::: Supplied data :::

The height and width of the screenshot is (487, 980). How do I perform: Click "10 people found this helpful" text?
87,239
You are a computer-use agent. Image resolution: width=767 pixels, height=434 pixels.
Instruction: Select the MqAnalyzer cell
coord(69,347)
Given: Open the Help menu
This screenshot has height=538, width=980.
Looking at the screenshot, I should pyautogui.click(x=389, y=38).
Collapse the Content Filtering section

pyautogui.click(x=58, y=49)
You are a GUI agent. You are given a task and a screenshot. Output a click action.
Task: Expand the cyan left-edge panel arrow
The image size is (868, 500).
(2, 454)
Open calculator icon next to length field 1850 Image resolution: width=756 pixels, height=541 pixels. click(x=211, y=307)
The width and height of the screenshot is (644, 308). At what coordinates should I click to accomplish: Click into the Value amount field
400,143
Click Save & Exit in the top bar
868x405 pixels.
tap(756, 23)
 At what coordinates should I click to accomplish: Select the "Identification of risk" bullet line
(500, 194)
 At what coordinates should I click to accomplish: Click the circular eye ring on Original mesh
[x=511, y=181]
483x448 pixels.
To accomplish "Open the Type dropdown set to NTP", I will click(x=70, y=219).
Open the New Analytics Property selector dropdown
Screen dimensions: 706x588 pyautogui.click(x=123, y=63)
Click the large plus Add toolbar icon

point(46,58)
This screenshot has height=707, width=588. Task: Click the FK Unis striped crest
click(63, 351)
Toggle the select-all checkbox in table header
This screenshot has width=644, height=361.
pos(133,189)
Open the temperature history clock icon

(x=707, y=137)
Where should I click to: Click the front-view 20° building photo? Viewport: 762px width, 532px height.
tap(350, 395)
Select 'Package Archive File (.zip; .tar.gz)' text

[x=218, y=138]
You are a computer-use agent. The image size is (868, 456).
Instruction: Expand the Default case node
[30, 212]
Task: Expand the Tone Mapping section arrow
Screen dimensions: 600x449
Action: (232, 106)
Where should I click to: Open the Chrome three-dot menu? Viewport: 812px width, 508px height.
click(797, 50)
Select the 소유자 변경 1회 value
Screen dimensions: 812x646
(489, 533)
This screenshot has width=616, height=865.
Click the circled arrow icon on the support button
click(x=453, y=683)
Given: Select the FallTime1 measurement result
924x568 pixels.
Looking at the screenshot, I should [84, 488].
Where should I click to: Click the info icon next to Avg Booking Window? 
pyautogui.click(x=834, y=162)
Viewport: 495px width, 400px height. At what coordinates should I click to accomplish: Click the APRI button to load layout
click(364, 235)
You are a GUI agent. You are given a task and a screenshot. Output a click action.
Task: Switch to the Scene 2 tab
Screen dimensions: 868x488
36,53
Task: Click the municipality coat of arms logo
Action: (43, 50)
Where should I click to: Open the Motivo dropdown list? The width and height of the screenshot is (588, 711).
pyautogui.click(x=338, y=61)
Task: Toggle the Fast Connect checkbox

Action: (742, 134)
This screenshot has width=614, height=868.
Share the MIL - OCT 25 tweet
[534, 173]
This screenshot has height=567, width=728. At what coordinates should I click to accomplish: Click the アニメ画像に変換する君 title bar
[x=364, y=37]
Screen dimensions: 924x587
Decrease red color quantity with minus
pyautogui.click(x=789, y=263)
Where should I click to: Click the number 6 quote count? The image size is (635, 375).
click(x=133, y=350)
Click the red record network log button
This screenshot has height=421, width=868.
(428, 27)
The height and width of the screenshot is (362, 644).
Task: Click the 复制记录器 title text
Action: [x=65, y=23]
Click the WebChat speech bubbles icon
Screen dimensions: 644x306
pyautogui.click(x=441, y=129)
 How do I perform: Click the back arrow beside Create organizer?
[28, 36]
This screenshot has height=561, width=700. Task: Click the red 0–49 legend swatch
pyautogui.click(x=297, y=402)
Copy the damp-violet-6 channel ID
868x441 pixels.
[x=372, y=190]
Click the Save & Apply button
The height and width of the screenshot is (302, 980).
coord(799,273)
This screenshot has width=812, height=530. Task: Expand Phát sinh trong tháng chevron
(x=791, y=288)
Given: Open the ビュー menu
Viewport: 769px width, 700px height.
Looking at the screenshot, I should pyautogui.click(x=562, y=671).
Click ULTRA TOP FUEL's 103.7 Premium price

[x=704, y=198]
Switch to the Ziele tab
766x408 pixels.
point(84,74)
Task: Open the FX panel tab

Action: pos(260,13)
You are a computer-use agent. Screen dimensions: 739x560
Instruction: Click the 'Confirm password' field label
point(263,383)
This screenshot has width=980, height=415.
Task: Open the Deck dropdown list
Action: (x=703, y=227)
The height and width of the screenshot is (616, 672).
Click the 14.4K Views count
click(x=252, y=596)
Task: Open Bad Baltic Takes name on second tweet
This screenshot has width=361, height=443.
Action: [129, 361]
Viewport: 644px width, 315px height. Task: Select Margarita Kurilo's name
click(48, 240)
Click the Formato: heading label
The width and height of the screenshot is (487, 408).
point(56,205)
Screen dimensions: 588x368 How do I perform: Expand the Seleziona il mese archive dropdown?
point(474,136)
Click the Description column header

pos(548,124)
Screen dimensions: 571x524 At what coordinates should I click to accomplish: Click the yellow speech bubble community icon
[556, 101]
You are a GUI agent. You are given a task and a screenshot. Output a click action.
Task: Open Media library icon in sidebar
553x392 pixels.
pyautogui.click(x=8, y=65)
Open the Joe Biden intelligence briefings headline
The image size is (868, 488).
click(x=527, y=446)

:::

§ **Task**:
Return all the data exactly as given.

§ **Exercise output**:
The height and width of the screenshot is (487, 980). How do I perform: Click "10 people found this helpful" text?
87,239
You are a computer-use agent. Image resolution: width=767 pixels, height=434 pixels.
Instruction: Select the MqAnalyzer cell
coord(69,347)
Given: Open the Help menu
This screenshot has height=538, width=980.
Looking at the screenshot, I should pyautogui.click(x=389, y=38).
Collapse the Content Filtering section

pyautogui.click(x=58, y=49)
You are a GUI agent. You are given a task and a screenshot. Output a click action.
Task: Expand the cyan left-edge panel arrow
The image size is (868, 500).
(2, 454)
Open calculator icon next to length field 1850 Image resolution: width=756 pixels, height=541 pixels. click(x=211, y=307)
The width and height of the screenshot is (644, 308). At what coordinates should I click to accomplish: Click into the Value amount field
400,143
Click Save & Exit in the top bar
868x405 pixels.
tap(756, 23)
 At what coordinates should I click to accomplish: Select the "Identification of risk" bullet line
(500, 194)
 At what coordinates should I click to accomplish: Click the circular eye ring on Original mesh
[x=511, y=181]
483x448 pixels.
To accomplish "Open the Type dropdown set to NTP", I will click(x=70, y=219).
Open the New Analytics Property selector dropdown
Screen dimensions: 706x588 pyautogui.click(x=123, y=63)
Click the large plus Add toolbar icon

point(46,58)
This screenshot has height=707, width=588. Task: Click the FK Unis striped crest
click(63, 351)
Toggle the select-all checkbox in table header
This screenshot has width=644, height=361.
pos(133,189)
Open the temperature history clock icon

(x=707, y=137)
Where should I click to: Click the front-view 20° building photo? Viewport: 762px width, 532px height.
tap(350, 395)
Select 'Package Archive File (.zip; .tar.gz)' text

[x=218, y=138]
You are a computer-use agent. The image size is (868, 456).
Instruction: Expand the Default case node
[30, 212]
Task: Expand the Tone Mapping section arrow
Screen dimensions: 600x449
Action: (232, 106)
Where should I click to: Open the Chrome three-dot menu? Viewport: 812px width, 508px height.
click(797, 50)
Select the 소유자 변경 1회 value
Screen dimensions: 812x646
(489, 533)
This screenshot has width=616, height=865.
Click the circled arrow icon on the support button
click(x=453, y=683)
Given: Select the FallTime1 measurement result
924x568 pixels.
Looking at the screenshot, I should [84, 488].
Where should I click to: Click the info icon next to Avg Booking Window? 
pyautogui.click(x=834, y=162)
Viewport: 495px width, 400px height. At what coordinates should I click to accomplish: Click the APRI button to load layout
click(364, 235)
You are a GUI agent. You are given a task and a screenshot. Output a click action.
Task: Switch to the Scene 2 tab
Screen dimensions: 868x488
36,53
Task: Click the municipality coat of arms logo
Action: (43, 50)
Where should I click to: Open the Motivo dropdown list? The width and height of the screenshot is (588, 711).
pyautogui.click(x=338, y=61)
Task: Toggle the Fast Connect checkbox

Action: (742, 134)
This screenshot has width=614, height=868.
Share the MIL - OCT 25 tweet
[534, 173]
This screenshot has height=567, width=728. At what coordinates should I click to accomplish: Click the アニメ画像に変換する君 title bar
[x=364, y=37]
Screen dimensions: 924x587
Decrease red color quantity with minus
pyautogui.click(x=789, y=263)
Where should I click to: Click the number 6 quote count? The image size is (635, 375).
click(x=133, y=350)
Click the red record network log button
This screenshot has height=421, width=868.
(428, 27)
The height and width of the screenshot is (362, 644).
Task: Click the 复制记录器 title text
Action: [x=65, y=23]
Click the WebChat speech bubbles icon
Screen dimensions: 644x306
pyautogui.click(x=441, y=129)
 How do I perform: Click the back arrow beside Create organizer?
[28, 36]
This screenshot has height=561, width=700. Task: Click the red 0–49 legend swatch
pyautogui.click(x=297, y=402)
Copy the damp-violet-6 channel ID
868x441 pixels.
[x=372, y=190]
Click the Save & Apply button
The height and width of the screenshot is (302, 980).
coord(799,273)
This screenshot has width=812, height=530. Task: Expand Phát sinh trong tháng chevron
(x=791, y=288)
Given: Open the ビュー menu
Viewport: 769px width, 700px height.
Looking at the screenshot, I should pyautogui.click(x=562, y=671).
Click ULTRA TOP FUEL's 103.7 Premium price

[x=704, y=198]
Switch to the Ziele tab
766x408 pixels.
point(84,74)
Task: Open the FX panel tab

Action: pos(260,13)
You are a computer-use agent. Screen dimensions: 739x560
Instruction: Click the 'Confirm password' field label
point(263,383)
This screenshot has width=980, height=415.
Task: Open the Deck dropdown list
Action: (x=703, y=227)
The height and width of the screenshot is (616, 672).
Click the 14.4K Views count
click(x=252, y=596)
Task: Open Bad Baltic Takes name on second tweet
This screenshot has width=361, height=443.
Action: [129, 361]
Viewport: 644px width, 315px height. Task: Select Margarita Kurilo's name
click(48, 240)
Click the Formato: heading label
The width and height of the screenshot is (487, 408).
point(56,205)
Screen dimensions: 588x368 How do I perform: Expand the Seleziona il mese archive dropdown?
point(474,136)
Click the Description column header

pos(548,124)
Screen dimensions: 571x524 At what coordinates should I click to accomplish: Click the yellow speech bubble community icon
[556, 101]
You are a GUI agent. You are given a task and a screenshot. Output a click action.
Task: Open Media library icon in sidebar
553x392 pixels.
pyautogui.click(x=8, y=65)
Open the Joe Biden intelligence briefings headline
The image size is (868, 488).
click(x=527, y=446)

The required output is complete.